The Quick Cash ruling will no doubt represent a further blow to the US Chamber of Commerce, whose advocacy group – the Institute for Legal Reform (ILR) – has long opposed the growth of litigation funding.
Scévole de Cazotte, vice president of international initiatives at the ILR, previously told CDR that his organisation’s attitudes to third-party financing stem from the US system being increasingly “riddled with abuses and problems that are generally associated with the influx or interest people have in putting money in lawsuits.”
He explained: “We’re worried about third-party litigation funding because it’s very reminiscent of that fundamental tenet of investing in lawsuits.
“It’s the idea that you can make money from litigation, and with litigation finance it's no longer just a law firm or lawyers investing – you suddenly have hedge funds or very large investments interests coming into the litigation sphere.”
Senior litigation partner at Skadden in Washington, DC, John Beisner, is of a similar view, saying the Quick Cash case is “indicative of the ongoing problems the industry is facing.”
He adds: “In this case the funder prevailed, but the fact that there was a dispute about it in the first place suggests to me that a lot of these funding arrangements just don’t work.”
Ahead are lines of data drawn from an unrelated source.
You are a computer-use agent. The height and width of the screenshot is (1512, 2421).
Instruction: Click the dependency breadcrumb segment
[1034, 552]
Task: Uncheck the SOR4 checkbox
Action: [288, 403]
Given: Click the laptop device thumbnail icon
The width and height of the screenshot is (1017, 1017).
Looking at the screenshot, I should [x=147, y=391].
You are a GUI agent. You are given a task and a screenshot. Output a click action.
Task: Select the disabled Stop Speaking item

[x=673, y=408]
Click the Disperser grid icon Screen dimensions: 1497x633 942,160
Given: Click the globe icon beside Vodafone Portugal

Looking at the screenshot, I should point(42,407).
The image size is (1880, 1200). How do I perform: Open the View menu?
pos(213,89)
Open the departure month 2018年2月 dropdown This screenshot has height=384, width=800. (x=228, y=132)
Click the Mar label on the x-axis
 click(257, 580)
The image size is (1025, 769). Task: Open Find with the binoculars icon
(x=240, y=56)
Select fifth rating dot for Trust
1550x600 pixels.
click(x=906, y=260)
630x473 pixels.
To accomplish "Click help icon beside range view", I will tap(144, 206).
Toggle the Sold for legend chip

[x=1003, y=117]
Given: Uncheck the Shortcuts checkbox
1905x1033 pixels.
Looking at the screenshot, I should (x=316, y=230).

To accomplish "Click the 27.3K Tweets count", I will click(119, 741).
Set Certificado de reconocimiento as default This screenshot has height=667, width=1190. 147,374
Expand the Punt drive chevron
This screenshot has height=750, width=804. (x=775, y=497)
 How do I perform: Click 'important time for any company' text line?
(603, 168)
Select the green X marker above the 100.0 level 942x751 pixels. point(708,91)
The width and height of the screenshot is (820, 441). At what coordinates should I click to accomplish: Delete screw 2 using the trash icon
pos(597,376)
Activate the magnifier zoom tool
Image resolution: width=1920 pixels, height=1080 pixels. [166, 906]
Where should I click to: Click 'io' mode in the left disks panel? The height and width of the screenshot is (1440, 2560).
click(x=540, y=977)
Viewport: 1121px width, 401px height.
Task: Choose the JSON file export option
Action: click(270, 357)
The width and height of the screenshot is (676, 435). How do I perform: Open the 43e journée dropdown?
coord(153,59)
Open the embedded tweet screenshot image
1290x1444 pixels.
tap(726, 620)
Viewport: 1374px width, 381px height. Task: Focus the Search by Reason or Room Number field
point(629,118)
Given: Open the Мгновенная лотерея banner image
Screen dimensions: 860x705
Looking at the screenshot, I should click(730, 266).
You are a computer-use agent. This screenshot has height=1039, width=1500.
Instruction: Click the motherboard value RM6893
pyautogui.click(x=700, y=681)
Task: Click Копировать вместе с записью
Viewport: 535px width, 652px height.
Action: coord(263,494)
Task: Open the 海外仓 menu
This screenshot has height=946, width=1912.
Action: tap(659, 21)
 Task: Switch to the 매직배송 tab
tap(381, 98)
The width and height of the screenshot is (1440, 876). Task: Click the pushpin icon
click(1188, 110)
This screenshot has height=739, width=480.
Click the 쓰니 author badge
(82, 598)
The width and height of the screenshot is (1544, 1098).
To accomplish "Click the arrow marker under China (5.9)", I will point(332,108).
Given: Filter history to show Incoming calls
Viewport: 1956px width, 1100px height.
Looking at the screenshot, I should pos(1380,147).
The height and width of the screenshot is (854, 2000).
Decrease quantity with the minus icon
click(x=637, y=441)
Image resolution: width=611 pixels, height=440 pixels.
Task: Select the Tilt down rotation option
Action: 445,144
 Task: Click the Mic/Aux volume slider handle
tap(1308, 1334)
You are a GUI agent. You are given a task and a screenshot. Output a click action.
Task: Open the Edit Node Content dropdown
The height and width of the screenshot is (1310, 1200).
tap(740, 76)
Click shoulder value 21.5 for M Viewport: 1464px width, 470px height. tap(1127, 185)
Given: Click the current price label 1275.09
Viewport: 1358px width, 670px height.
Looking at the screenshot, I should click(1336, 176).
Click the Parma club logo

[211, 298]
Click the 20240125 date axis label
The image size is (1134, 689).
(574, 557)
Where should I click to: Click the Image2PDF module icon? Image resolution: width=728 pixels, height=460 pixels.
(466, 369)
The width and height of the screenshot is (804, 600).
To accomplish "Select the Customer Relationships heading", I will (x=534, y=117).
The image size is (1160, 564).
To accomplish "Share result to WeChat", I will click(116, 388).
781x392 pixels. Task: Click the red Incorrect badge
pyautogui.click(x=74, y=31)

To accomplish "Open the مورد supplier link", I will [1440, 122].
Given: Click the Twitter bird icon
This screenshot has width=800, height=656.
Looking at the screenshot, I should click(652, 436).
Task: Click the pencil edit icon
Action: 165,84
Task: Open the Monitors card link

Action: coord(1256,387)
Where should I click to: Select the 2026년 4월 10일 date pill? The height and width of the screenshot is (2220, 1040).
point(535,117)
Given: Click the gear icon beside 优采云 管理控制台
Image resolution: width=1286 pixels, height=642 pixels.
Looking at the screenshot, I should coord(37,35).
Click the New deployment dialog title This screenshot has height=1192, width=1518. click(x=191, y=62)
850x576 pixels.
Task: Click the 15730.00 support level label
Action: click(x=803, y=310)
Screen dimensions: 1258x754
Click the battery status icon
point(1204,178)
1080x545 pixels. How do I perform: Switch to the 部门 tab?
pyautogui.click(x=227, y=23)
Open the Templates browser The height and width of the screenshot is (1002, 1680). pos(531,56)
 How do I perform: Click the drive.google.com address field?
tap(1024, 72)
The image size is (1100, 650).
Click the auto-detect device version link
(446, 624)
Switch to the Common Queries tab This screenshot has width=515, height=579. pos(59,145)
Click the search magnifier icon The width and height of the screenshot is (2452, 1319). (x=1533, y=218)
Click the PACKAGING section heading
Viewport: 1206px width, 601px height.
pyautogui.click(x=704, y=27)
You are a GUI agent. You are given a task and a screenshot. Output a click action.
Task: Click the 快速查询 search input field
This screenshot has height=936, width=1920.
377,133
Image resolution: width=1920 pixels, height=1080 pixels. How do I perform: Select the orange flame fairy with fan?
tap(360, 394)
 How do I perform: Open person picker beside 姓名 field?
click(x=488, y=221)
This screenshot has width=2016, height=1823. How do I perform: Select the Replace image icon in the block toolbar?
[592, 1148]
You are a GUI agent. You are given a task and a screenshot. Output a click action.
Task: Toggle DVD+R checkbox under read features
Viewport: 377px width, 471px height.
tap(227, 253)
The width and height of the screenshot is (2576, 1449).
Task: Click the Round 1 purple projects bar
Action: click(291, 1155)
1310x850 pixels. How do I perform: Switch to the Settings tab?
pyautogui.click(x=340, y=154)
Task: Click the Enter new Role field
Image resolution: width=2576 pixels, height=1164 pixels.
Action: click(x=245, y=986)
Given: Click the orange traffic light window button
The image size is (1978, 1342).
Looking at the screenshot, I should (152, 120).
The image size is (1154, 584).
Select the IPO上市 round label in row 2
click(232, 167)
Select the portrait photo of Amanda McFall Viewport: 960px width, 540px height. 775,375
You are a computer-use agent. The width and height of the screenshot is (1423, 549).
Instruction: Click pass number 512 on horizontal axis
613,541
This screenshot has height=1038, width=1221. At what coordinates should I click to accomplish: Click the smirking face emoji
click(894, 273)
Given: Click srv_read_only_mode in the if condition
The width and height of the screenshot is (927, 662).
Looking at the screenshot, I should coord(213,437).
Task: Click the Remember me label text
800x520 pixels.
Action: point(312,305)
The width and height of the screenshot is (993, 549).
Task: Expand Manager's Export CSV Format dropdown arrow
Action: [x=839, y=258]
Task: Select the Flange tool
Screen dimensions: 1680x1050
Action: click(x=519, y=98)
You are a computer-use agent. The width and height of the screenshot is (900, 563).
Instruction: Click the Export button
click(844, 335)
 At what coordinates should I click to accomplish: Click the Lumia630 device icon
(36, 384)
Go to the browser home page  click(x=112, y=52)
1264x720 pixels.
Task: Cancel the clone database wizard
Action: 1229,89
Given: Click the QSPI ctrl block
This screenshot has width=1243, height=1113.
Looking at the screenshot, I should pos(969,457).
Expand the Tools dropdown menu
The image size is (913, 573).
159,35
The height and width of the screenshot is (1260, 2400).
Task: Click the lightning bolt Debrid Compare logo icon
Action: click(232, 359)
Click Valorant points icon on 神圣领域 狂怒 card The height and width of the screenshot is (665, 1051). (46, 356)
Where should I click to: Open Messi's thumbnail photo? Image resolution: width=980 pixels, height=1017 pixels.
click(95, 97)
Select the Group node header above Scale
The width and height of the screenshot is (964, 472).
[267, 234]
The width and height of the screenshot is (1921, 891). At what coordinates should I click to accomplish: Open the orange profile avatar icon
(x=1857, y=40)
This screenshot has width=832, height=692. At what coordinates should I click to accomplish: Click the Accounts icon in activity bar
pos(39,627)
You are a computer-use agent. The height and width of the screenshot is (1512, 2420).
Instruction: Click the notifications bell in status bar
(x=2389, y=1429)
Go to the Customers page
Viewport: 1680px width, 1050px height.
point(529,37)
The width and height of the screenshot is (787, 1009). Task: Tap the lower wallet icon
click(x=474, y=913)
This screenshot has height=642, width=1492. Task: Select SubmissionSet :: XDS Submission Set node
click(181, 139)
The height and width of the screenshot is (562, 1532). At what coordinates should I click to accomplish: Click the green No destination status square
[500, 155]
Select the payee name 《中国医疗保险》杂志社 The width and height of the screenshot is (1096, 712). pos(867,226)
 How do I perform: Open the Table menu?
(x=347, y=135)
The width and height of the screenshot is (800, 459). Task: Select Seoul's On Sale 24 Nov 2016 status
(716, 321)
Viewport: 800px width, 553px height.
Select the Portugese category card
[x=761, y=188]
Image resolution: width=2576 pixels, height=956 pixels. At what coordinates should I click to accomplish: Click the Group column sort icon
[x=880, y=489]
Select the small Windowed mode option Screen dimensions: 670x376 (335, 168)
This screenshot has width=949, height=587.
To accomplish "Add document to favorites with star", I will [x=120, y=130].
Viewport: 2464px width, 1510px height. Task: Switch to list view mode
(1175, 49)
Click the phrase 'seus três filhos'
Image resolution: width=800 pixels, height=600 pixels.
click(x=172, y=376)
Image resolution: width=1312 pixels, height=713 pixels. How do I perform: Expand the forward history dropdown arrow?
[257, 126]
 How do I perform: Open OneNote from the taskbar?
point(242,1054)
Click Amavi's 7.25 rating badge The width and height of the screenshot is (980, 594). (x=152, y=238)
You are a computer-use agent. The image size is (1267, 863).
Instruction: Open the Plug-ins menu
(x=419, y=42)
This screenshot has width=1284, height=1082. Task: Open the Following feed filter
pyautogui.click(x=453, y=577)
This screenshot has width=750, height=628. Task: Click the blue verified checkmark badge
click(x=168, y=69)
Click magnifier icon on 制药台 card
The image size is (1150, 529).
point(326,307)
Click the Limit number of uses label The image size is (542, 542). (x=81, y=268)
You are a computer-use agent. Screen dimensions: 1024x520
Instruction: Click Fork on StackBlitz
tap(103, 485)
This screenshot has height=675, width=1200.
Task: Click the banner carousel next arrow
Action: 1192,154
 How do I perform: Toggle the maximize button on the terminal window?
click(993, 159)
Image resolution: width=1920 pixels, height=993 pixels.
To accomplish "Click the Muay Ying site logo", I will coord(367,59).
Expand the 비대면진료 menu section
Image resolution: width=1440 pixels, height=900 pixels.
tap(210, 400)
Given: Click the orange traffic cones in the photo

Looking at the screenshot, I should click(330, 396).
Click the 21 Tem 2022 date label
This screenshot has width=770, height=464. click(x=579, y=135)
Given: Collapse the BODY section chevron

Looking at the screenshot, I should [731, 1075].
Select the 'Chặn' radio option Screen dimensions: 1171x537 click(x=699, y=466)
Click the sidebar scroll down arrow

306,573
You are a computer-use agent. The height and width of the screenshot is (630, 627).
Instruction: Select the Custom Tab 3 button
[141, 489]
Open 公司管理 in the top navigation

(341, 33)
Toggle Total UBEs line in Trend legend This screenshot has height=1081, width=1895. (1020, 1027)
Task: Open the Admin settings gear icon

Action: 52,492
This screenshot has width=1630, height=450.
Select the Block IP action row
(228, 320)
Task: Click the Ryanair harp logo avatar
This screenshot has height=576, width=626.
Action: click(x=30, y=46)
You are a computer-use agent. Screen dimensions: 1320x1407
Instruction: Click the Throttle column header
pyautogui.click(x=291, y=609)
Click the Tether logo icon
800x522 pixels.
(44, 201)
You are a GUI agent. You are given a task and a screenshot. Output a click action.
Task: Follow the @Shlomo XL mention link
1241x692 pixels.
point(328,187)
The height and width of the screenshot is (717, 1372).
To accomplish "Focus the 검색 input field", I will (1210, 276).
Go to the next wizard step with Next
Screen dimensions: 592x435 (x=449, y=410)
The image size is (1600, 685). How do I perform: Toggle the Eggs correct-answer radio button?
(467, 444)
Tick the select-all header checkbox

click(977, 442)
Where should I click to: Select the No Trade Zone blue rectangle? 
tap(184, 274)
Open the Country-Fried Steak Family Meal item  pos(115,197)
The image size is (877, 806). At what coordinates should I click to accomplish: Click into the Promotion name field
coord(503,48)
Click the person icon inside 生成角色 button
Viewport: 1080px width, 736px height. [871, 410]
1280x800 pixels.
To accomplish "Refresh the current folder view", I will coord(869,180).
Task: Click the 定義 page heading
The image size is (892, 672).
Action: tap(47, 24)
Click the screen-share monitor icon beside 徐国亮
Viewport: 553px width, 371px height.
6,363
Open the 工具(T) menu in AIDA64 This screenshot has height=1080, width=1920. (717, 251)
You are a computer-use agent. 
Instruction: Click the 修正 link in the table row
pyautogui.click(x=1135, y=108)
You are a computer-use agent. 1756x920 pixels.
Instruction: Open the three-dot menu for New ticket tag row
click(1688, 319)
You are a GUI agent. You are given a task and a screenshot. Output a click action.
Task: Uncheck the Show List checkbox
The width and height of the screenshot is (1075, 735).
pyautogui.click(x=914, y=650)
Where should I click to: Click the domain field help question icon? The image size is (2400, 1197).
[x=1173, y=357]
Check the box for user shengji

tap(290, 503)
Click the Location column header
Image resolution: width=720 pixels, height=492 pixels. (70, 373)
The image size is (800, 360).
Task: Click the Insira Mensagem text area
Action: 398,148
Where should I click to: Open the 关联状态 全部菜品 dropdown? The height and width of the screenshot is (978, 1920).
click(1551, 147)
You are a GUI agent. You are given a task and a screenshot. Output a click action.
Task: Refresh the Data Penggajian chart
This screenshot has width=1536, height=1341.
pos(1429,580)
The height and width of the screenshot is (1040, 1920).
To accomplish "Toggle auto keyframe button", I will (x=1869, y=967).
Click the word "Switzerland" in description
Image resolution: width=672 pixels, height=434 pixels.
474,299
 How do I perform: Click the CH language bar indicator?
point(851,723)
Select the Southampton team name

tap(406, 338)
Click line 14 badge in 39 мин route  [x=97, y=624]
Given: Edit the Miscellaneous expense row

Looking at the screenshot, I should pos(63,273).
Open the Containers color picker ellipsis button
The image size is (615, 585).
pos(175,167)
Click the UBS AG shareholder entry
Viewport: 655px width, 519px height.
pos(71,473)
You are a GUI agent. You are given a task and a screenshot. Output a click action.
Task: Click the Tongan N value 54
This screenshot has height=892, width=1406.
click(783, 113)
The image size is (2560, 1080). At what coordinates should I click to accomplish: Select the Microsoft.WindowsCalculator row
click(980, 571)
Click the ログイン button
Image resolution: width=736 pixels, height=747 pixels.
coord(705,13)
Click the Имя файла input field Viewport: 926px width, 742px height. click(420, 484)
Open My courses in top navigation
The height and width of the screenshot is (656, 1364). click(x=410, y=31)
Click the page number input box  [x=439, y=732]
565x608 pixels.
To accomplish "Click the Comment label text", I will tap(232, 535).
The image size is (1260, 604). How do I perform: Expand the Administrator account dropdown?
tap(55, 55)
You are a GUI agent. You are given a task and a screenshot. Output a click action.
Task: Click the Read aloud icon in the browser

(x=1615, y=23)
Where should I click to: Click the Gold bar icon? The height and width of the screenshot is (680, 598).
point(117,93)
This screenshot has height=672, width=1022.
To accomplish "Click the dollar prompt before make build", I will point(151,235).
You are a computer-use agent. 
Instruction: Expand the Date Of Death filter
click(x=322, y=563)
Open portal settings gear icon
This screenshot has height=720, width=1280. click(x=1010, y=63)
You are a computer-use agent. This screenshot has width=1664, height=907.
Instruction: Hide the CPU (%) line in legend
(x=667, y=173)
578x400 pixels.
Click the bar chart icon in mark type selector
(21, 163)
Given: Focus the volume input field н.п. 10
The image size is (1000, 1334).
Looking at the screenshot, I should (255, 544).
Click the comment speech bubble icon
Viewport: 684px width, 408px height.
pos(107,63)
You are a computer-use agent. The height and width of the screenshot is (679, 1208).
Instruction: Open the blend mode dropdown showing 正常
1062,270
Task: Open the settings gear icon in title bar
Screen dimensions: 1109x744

Beisner calls for a “pause so as to look at whether the judicial system wants to go down this path,” given that third-party funding will have a “very distorting effect on the judicial system as we know it.”
Acknowledging the industry’s growth in recent years, both in the US and further afield, he nonetheless says “this space has not been occupied outright, so we shouldn’t stick our heads in the sand and not worry about it.”
He continues: “I don’t think that litigation funding is currently so pervasive that it’s become a critical aspect of the legal system, so there is ample time to undertake a well-considered process to decide what should and should not be permitted.”